Поставленная задача:
Кому в отрывке о доброте и нравственном климате принадлежат слова о том, что каждый человек — творец?

Данный отрывок:
---

- Драматург Александр Вампилов говорил, что каждый человек - творец, только ему нужно помочь раскрыться. И тогда все лучшее, что есть в нем, достанется людям. Каждый ребенок рождается добрым. И для доброй жизни. В том, что он постепенно теряет запас доброты, виноваты и детский сад, и школа, и ПТУ, и, конечно, семья, из которой ушли шутка, юмор, игра. Ребенок все чаще сталкивается со скандалами, грубыми окриками, толчками, жизнь постепенно покидает атмосфера теплоты, добра и уюта. Мы привыкли к наказаниям в колониях и тюрьмах, забывая о самом эффективном и страшном - нравственном наказании и раскаянии.
Мы разучились задумываться: зачем мы живем? Лечение нужно начинать с самого себя. Делать свое дело. Любить его. Любить свою профессию. Уважать общество, в котором живешь. Этого достаточно, чтобы вернуть тот нравственный климат, отсутствие которого заставляет меня болеть и страдать.

---

Имеющиеся данные:
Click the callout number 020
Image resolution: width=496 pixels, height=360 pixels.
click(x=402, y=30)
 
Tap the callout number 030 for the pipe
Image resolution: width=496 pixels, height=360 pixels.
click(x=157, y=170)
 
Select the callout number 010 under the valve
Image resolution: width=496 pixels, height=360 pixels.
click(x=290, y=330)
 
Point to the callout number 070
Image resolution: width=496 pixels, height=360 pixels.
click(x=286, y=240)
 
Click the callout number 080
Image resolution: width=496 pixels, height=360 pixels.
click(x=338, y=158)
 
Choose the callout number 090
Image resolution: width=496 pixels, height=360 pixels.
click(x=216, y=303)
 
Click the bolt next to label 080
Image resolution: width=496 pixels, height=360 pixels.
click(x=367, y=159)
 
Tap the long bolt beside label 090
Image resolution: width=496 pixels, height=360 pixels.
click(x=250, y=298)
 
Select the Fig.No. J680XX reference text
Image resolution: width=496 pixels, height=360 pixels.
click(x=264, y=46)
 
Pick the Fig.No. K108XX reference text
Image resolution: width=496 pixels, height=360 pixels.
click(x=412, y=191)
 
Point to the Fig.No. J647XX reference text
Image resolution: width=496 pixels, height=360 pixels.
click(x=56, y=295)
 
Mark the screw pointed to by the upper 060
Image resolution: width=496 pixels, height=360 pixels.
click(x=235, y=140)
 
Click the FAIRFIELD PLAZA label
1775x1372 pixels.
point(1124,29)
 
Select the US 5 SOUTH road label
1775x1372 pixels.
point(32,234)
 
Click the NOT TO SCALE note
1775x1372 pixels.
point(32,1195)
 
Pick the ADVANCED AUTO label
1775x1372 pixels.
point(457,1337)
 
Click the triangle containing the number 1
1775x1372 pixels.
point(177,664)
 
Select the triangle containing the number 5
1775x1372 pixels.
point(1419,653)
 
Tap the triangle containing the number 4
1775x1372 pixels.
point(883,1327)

---

Решение задачи:
Драматургу Александру Вампилову.